Tenho lido e visto discursos empolgados pregando a “morte da verdade”. Ou tudo vira psicologia cognitiva (o que é isto, afinal, aplicado ao direito? Quem sabe substituímos os juízes por psicólogos? Ou por filósofos morais?). E tudo vira relativismo. Fora com a verdade. Li um livro sobre prova e verdade dizendo que Heidegger é relativista (ou algo assim “tipo subjetivista”). Outra coisa que fragiliza o direito é pensar que o jurista (o juiz, por exemplo) pode se contentar com discursos de segundo nível (apofânticos), isto é, o juiz primeiro decide, para, só depois, “fundamentar” (como se fosse possível atravessar o abismo gnosiológico do conhecimento, chegar lá e depois voltar para construir a ponte pela qual o intérprete já passou — é o que eu chamo, no meu Verdade e Consenso, de “o dilema da ponte”). Vi a série Os Borgias, inspirada na obra de Mario Puzo que trata da primeira família mafiosa da história. Trata do Papa Alexandre VI e de sua família (a filha era a famosa Lucrécia Borgia). Da série (e do livro) podemos aprender muito sobre esse modo-teleológico-de-aplicar-a-lei (primeiro decido, depois fundamento): cada vez que o Papa tomava uma decisão, pedia, em seguida, para seus escribas-advogados encontrarem um precedente para justificar a sua decisão-já-tomada. Bingo! E tem gente que pensa que, ainda por estes dias, decisões devem e podem ser tomadas desse jeito: primeiro decidir...e depois buscar o fundamento. Consequência: decide-se como se quer.
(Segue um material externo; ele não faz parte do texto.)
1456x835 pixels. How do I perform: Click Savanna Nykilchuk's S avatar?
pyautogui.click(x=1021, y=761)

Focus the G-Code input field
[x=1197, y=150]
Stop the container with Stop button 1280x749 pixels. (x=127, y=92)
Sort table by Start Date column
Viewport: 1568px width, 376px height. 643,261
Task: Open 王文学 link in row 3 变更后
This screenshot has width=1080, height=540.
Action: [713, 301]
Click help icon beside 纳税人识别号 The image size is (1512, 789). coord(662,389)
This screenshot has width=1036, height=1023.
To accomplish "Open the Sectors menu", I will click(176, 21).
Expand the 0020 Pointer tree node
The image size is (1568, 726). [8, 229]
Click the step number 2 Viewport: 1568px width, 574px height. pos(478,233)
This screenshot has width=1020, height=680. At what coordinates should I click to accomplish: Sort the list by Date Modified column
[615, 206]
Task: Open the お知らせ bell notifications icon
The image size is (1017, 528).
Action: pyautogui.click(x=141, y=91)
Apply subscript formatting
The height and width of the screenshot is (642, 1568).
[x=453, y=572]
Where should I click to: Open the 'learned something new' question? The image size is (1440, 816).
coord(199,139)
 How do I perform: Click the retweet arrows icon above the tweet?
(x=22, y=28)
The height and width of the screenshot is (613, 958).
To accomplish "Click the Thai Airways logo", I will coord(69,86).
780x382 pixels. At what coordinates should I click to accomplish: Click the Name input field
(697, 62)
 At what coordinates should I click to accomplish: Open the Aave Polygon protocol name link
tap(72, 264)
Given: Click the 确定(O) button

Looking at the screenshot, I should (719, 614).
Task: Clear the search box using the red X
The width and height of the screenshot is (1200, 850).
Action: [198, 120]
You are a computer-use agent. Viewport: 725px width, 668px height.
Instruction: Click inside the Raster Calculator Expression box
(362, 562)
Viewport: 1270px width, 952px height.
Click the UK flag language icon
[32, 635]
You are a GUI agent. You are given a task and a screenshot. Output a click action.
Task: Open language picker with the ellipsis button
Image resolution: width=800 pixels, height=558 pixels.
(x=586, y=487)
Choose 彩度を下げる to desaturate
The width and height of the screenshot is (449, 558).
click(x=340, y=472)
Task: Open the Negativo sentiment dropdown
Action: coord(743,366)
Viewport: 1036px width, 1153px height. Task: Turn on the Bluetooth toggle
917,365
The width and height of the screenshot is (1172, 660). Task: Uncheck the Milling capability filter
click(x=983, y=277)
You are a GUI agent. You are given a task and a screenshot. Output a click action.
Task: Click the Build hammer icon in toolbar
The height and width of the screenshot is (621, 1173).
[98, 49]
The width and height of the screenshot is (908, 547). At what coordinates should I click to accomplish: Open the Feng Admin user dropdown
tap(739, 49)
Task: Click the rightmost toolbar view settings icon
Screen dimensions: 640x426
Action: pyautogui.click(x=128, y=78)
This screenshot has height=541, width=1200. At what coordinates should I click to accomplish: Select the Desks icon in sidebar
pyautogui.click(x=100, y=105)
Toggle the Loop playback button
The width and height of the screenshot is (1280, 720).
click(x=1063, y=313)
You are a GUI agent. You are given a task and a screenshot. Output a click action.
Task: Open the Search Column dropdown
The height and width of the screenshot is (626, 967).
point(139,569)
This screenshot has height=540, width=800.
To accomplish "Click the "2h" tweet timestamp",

O restante todos sabemos. É só olhar em redor.

Ah: Para quem pensa que as cenas do filme acima ocorrem por ausência de Rousseau, digo, tranquilamente: não! Isso ocorre por falta de Hobbes. A sociedade não soube fazer interdições. E o Estado não interdita a si mesmo. Como já disse: também os que bradam "é proibido proibir”, como se quisessem reviver woodstock’s jurídicos, são responsáveis por tudo-isso-que-está-aí! Por exemplo: o que dizer da soltura do policial que matou o camelô em São Paulo? Nisso também não está o ovo (ou um ovinho) da serpente? Na verdade, pensando bem... a serpente já está bem criada, pois não? E como la ley es como la serpiente... também aqui o resto todos sabemos!



[i] Conforme a notícia (veja aqui), o “flanelinha” agredido sumiu e continua desaparecido. Impressão minha ou é queima de arquivos?!